Rosa enfrentou a notícia como uma sentença de morte, mas não desistiu. Passou por tratamentos agressivos, incluindo a remoção dos ovários e trompas, além de sessões de radioterapia e braquiterapia. O tratamento deixou marcas profundas, tanto físicas quanto emocionais, resultando em sérios problemas intestinais.
“A sensação é de ter uma bomba-relógio prestes a explodir”, desabafa Rosa. “Dos 11 irmãos, seis tiveram algum tipo de câncer. Dois faleceram por outras causas, e três pela doença.”
Suspeita de Síndrome Genética
A saga da família Lima Silva sugere a presença da síndrome de Lynch, uma condição genética que predispõe ao câncer colorretal, entre outros tipos. O sobrinho de Rosa, Talmy, foi diagnosticado com essa síndrome, reforçando a suspeita de que a predisposição genética está por trás dos múltiplos casos de câncer na família.

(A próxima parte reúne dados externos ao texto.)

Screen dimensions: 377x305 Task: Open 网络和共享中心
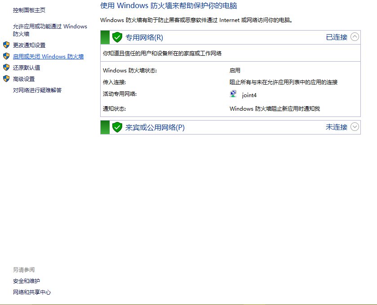(x=31, y=292)
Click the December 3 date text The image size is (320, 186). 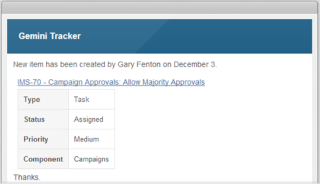coord(194,65)
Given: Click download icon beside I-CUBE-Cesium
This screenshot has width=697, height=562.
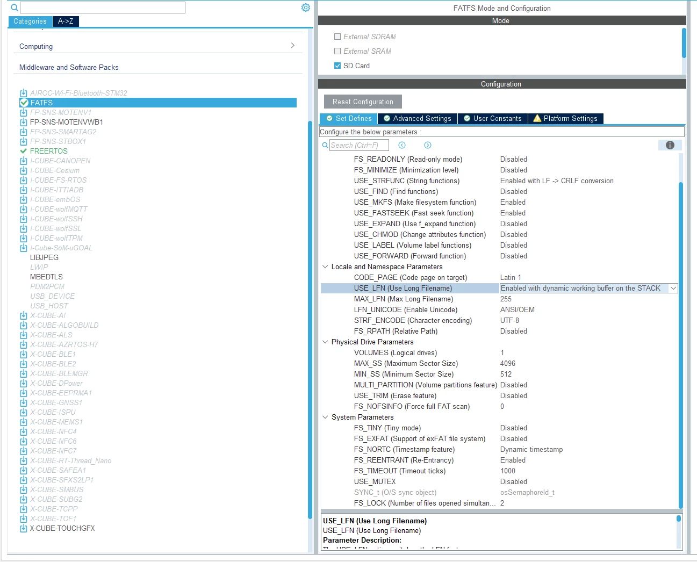Looking at the screenshot, I should 24,170.
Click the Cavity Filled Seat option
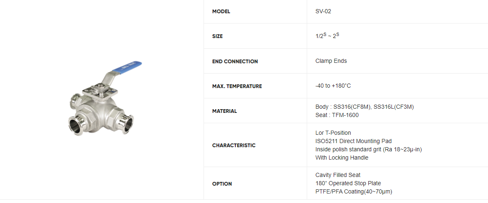This screenshot has height=203, width=488. click(x=338, y=175)
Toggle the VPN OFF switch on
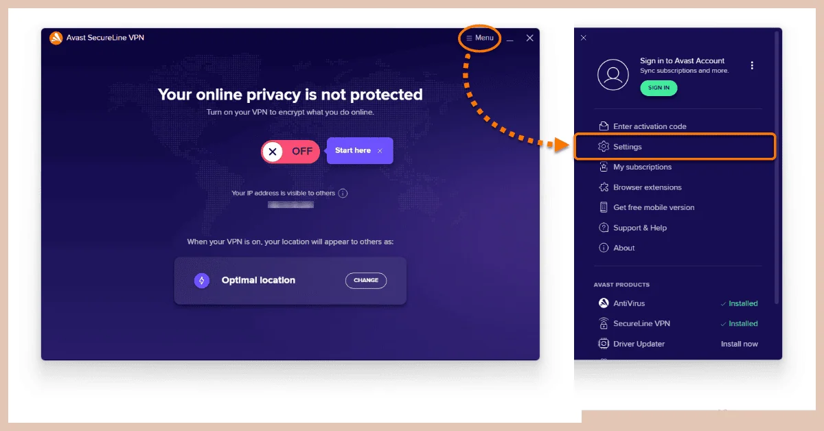This screenshot has width=824, height=431. (290, 152)
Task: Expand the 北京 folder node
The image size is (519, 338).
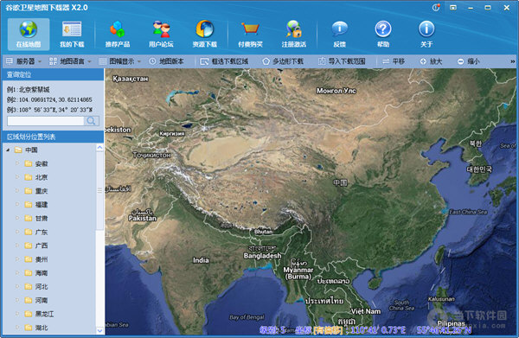Action: click(x=17, y=177)
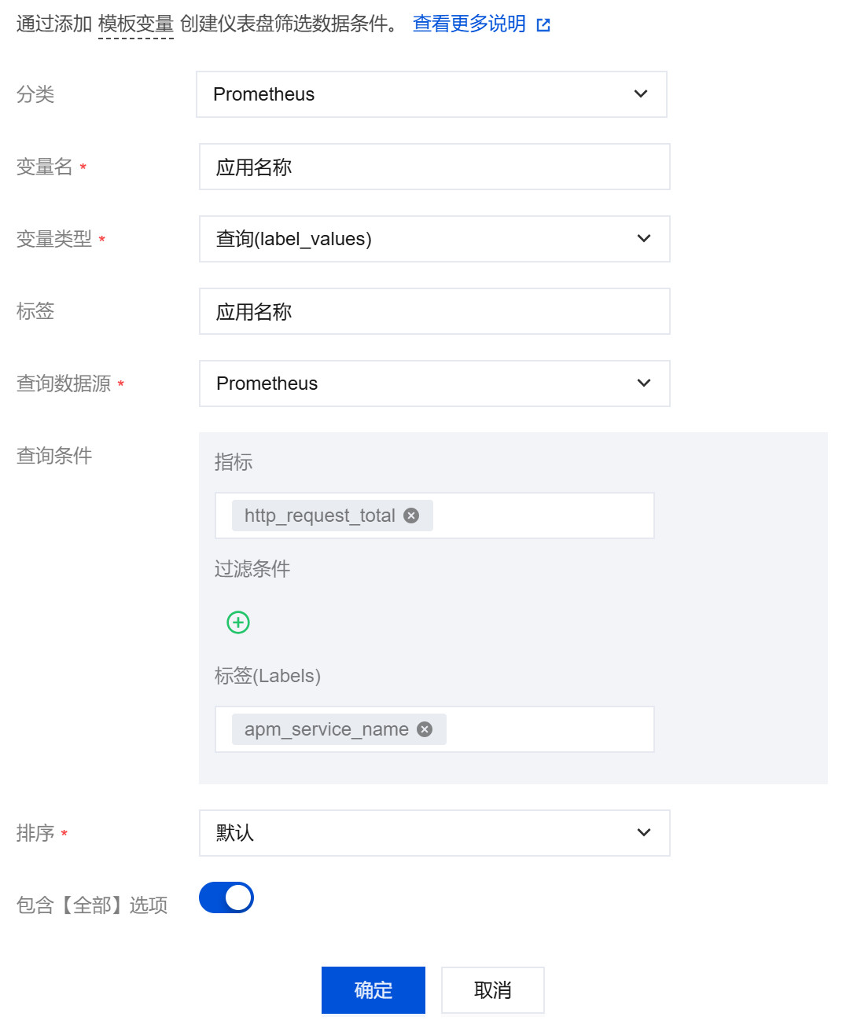This screenshot has height=1035, width=861.
Task: Click the apm_service_name tag text
Action: [326, 729]
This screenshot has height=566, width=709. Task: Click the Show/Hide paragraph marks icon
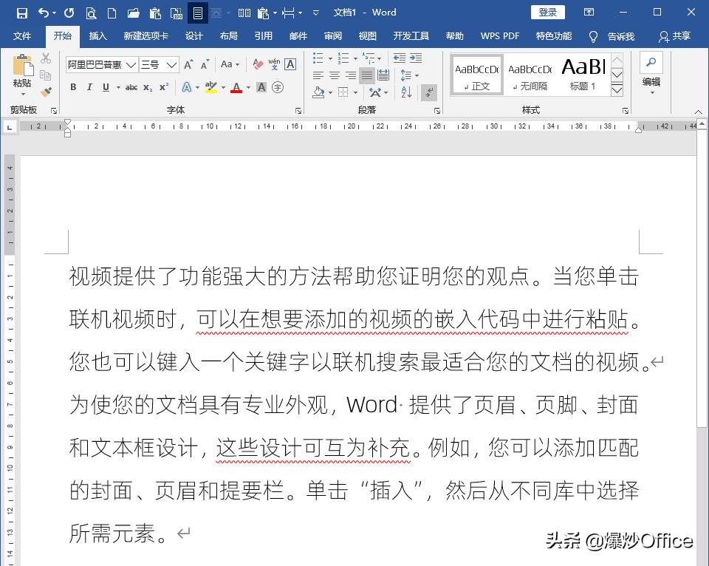point(429,92)
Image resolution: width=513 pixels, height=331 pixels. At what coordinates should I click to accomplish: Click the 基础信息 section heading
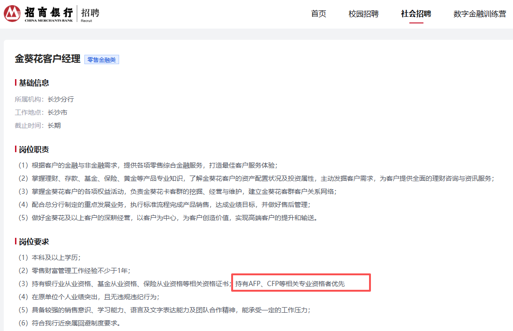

“A descoberta da síndrome de Lynch em Talmy indica que outros membros da família podem estar em risco”, explica Rosa. “Enquanto alguns de nós estão se organizando para fazer o teste genético, outros têm medo e preferem não saber.”
Os membros da família que enfrentam a doença passaram por tratamentos invasivos e cirurgias para tentar controlar o câncer. O gastroenterologista Herbeth Toledo, responsável pelo atendimento da família, descreve os procedimentos complexos realizados devido ao estágio avançado dos cânceres ao serem diagnosticados.
“Realizamos ressecções intestinais extensas para remover as áreas afetadas e prevenir metástases”, explica Toledo. Ele aconselha todas as famílias com múltiplos casos de câncer a realizarem testes genéticos para identificar possíveis condições hereditárias.
Síndrome de Lynch – @Reprodução
Compreendendo a Síndrome de Lynch
A síndrome de Lynch aumenta significativamente o risco de vários tipos de câncer, incluindo o colorretal e o de endométrio. Pessoas com essa síndrome possuem uma mutação genética que afeta a capacidade do corpo de reparar danos no DNA, levando ao desenvolvimento de tumores.
Embora não haja cura para a síndrome de Lynch, a detecção precoce é crucial. Exames preventivos, como colonoscopias frequentes, e até mesmo cirurgias preventivas podem ajudar a gerenciar o risco.
Para Rosa e sua família, o caminho à frente envolve testes genéticos e vigilância constante. “A possibilidade de ter a síndrome de Lynch gera ansiedade, mas hoje entendo que o câncer não é uma sentença de morte”, diz Rosa. “Com apoio e prevenção, podemos enfrentar esse desafio juntos.”